Juncker will bürgernähere EU

EU-Kommissionspräsident Jean-Claude Juncker will für eine bürgernähere EU und mehr Mitbestimmung der Wähler sorgen. "Ich hätte gerne, dass in einer irgendwie absehbaren Zeit dafür gesorgt wird, dass wir ein Zwei-Kammer-System in Europa haben", sagte der Luxemburger am Mittwoch in Brüssel. Dieses sollte aus dem Rat der Mitgliedstaaten und dem Europaparlament bestehen.

© APA (AFP)
 

Der Präsident der EU-Kommission und vielleicht auch der Ratspräsident könnten Juncker zufolge dann in einer direkten Wahl vom Bürger bestimmt werden. Er wisse jedoch, dass dies nicht vor der Europawahl im Frühjahr 2019 umsetzbar sei. "Wenn es um Institutionen geht, (...) dann bin ich auch nicht frei von Träumen. Aber ich bin kein Träumer." Langfristig sprach er sich auch dafür aus, sein Amt mit dem des Ratspräsidenten zu verschmelzen und so für einen einzigen EU-Präsidenten zu sorgen.

Für die kommende Europawahl wolle die EU-Kommission das 2014 eingeführte System des Spitzenkandidaten beibehalten. Damals stellten die Parteien erstmals Spitzenkandidaten mit der Aussicht auf das Amt des mächtigen Kommissionschefs auf. Dies würde die europäische Debatte im Wahlkampf bereichern, sagte Juncker. Dafür müssten die Parteien ihren Kandidaten jedoch früher als bei der vergangenen Wahl benennen - auf jeden Fall aber vor Jahresende.

Dem Vorschlag des französischen Präsidenten Emmanuel Macron, länderübergreifende Listen für die nächste Europawahl aufzustellen, erteilte er eine Absage. Auch das EU-Parlament hatte sich vergangene Woche dagegen ausgesprochen.

Entsprechend der Europäischen Verträge braucht der Anwärter auf das Amt des Kommissionspräsidenten sowohl die Mehrheit des EU-Parlaments als auch der Staats- und Regierungschefs im EU-Rat. Vor 2014 hatten Parlamentswahl und Ernennung des Kommissionschefs in der Praxis nichts miteinander zu tun. Das neue System ist bei den EU-Staats- und Regierungschef aber nicht sonderlich beliebt. Sie hatten davor den Spitzenposten stets hinter verschlossenen Türen besetzt. Sie fürchten nun um ihre Macht. Diese und andere Fragen werden auf einem informellen EU-Gipfel am 23. Februar in Brüssel diskutiert. Die nächste Europawahl ist 2019.

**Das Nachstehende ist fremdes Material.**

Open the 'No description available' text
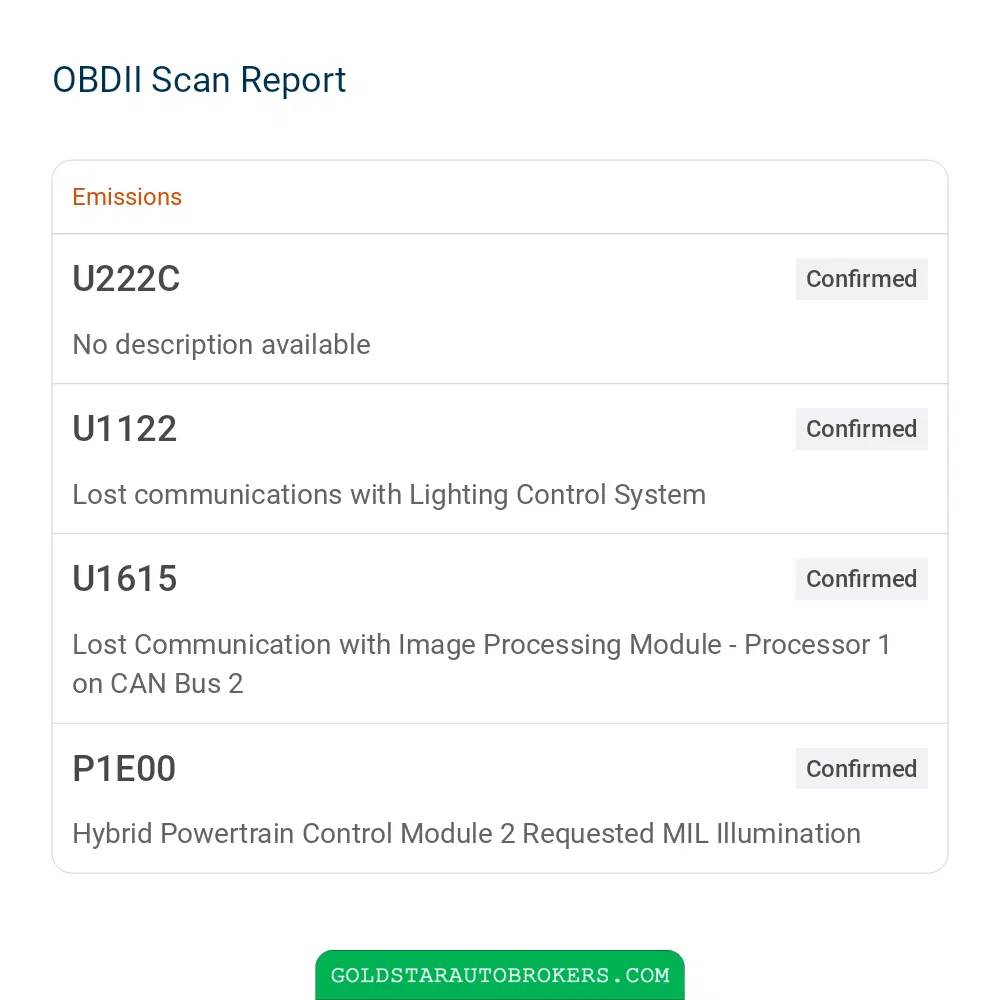Viewport: 1000px width, 1000px height. point(221,344)
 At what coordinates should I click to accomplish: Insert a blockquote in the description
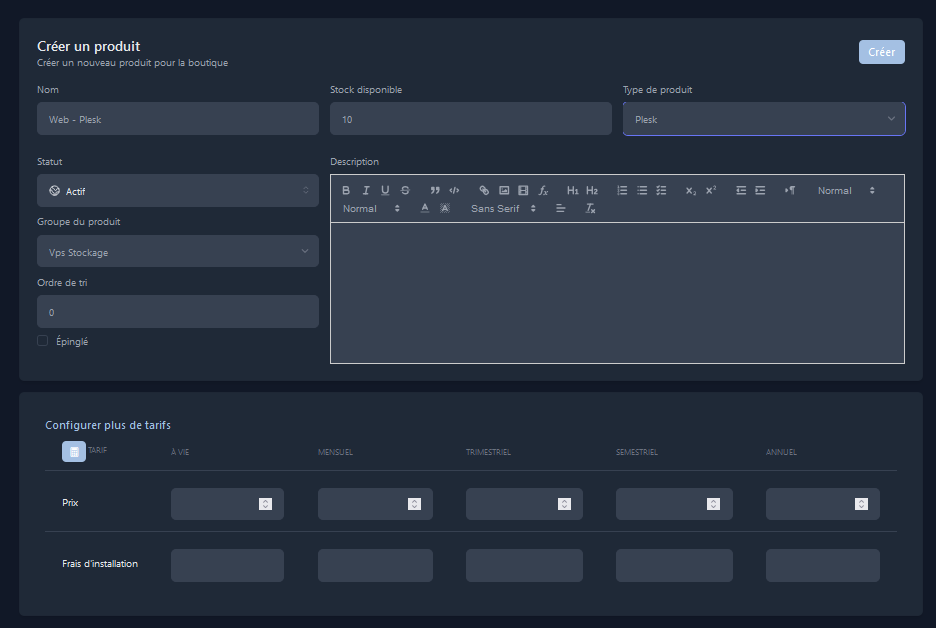click(x=435, y=190)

Juncker selbst zog ein positives Fazit der Neuerung, die in Brüssel vor allem unter dem deutschen Namen Spitzenkandidatenprozess bekannt ist. Der Vorstoß habe die Arbeit der EU-Institutionen effizienter gemacht, da sie ein gemeinsames Programm gehabt hätten. Die Kommission selbst habe von der Politisierung profitiert und sich auf Bereiche beschränkt, in denen sie die besten Ergebnisse erreiche, und den Rest den Mitgliedsländern überlassen. Bei einer Neuauflage sollten sich die Parteien aber früher auf Anwärter einigen und so einen Europa-weiten Wahlkampf ermöglichen, sagte er. So sollen die Spitzenkandidaten noch vor Jahresende bekanntgegeben werden.

NEOS-Europaabgeordnete Angelika Mlinar zeigte sich über die Reformvorschläge Junckers erfreut. "In der Reformagenda sind viele liberale Ansätze und Ideen enthalten. Die Vorschläge sind ein guter Ausgangspunkt für den Ausbau der Europäischen Union zu einer bürgernahen und liberalen Demokratie, die auch Forderungen von NEOS und der liberalen Bewegung in Europa entsprechen", sagte sie in einer Aussendung.